Northvolt, un nouveau mont Orford ?
Les Québécois et les Québécoises tiennent à leurs institutions.
Il y a près de vingt ans, le gouvernement libéral de Jean Charest proposait de privatiser une partie du parc du Mont-Orford afin qu’un promoteur puisse y développer un village piétonnier au pied du centre de ski du même nom. Les riverains y ont d’abord vu une source de nuisance potentielle à cause de l’afflux anticipé de touristes et de visiteurs de tous acabits.
Or, les opposants au projet ont tôt fait de se distancier de ces arguments particularistes, associés au proverbial « pas dans ma cour » auquel on essaya de les confiner. C’est que la privatisation d’un espace pourtant reconnu et protégé à titre de parc national constituait un dangereux précédent. Si on se permettait de privatiser une portion d’Orford, quelle garantie avions-nous que le gouvernement ne procéderait pas de même avec d’autres parcs nationaux, au gré des projets présentés par les promoteurs ?
Si le cas de Northvolt est différent à bien des égards, ce qui est frappant, c’est le mépris envers les institutions auxquelles tiennent les citoyens lorsqu’il est question de jauger l’intérêt public et de protéger l’environnement.

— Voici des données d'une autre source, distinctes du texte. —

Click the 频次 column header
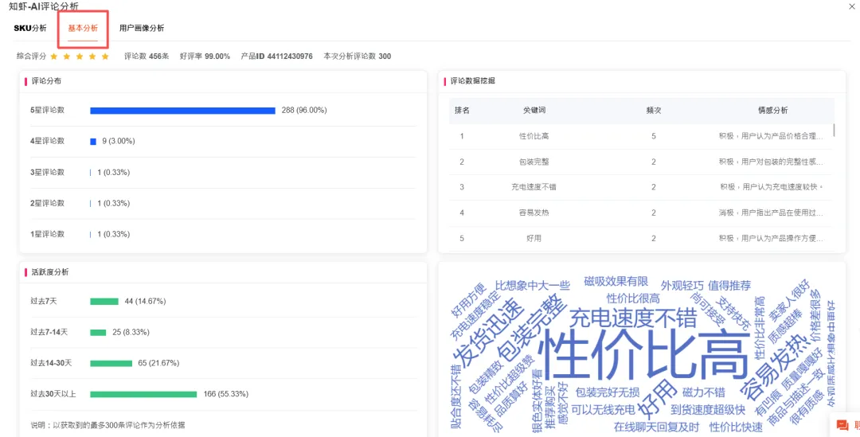(x=654, y=110)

Que le plus important projet industriel du Québec ne soit pas examiné dans le cadre du processus rigoureux et transparent du Bureau d’audiences publiques sur l’environnement (BAPE) tandis que les autorisations sont délivrées dans un temps record là où d’autres promoteurs reçoivent une fin de non-recevoir ne conforte pas les citoyens dans l’idée que le projet aurait fait l’objet d’une évaluation exigeante, comme le répète le gouvernement.
Dans le cas d’Orford, le risque de discréditer à jamais le statut de parc a permis de rallier à la cause les groupes environnementaux et de nombreux acteurs, dont les centrales syndicales, les partis politiques, les artistes et d’autres figures publiques, de même qu’un nombre impressionnant de citoyens et citoyennes (plus de 80 000 personnes ont signé une pétition visant à stopper un projet pourtant très circonscrit).
Le promoteur lui-même s’est trouvé pris au dépourvu devant une telle fronde populaire, qu’il n’avait pas anticipée. Ainsi, le contournement des règles par le gouvernement en place en vue de favoriser la réalisation de son projet n’a pas servi le promoteur, bien au contraire. Les acteurs sociaux ont rappelé haut et fort qu’on s’était donné des règles au Québec — dans ce cas-ci une Loi sur les parcs — et qu’ils s’attendaient à ce que celles-ci soient respectées.
Le BAPE, une institution admirée à l’échelle internationale et qui joue son rôle depuis plus de 40 ans, fait partie des règles qu’on s’est données au Québec afin de s’assurer que toute l’expertise et l’information nécessaires, y compris la perspective des acteurs sociaux eux-mêmes, soient disponibles pour éclairer la prise de décisions liée à des projets qui soulèvent des enjeux environnementaux.
Comme on l’a vu dans le cas du parc du Mont-Orford, contourner une règle ou une institution, c’est offrir un cadeau empoisonné au promoteur. Déjà, dans le cas de Northvolt, on ne signale plus seulement la perte de milieux humides, on remet aussi plus largement en question la pertinence du développement de la filière batterie au Québec, entre autres sous l’éclairage de ses effets sur la demande énergétique. Le contexte actuel, où plusieurs estiment avoir été floués par le contournement des règles liées aux audiences du BAPE, est de moins en moins propice à des échanges posés autour de cet enjeu pourtant crucial.
Même si Northvolt s’est engagée à certaines échéances, la population du Québec n’est liée à aucune d’elles. Il n’est pas trop tard pour entamer un dialogue non seulement sur le projet actuel, mais plus largement sur les transitions énergétique et écologique que nous souhaitons afin d’éviter de répéter le même débat à l’occasion de chaque nouveau projet.
Une audience générique du BAPE, réclamée par une centaine de signataires d’une lettre envoyée au premier ministre il y a maintenant plus d’un an, constituerait un forum propice à de telles discussions. Cela permettrait de réfléchir aux éventuelles conditions d’accueil d’une entreprise comme Northvolt. Et le promoteur, qui semble plus ou moins désemparé devant la controverse actuelle, en sortirait gagnant, avec un projet potentiellement plus légitime.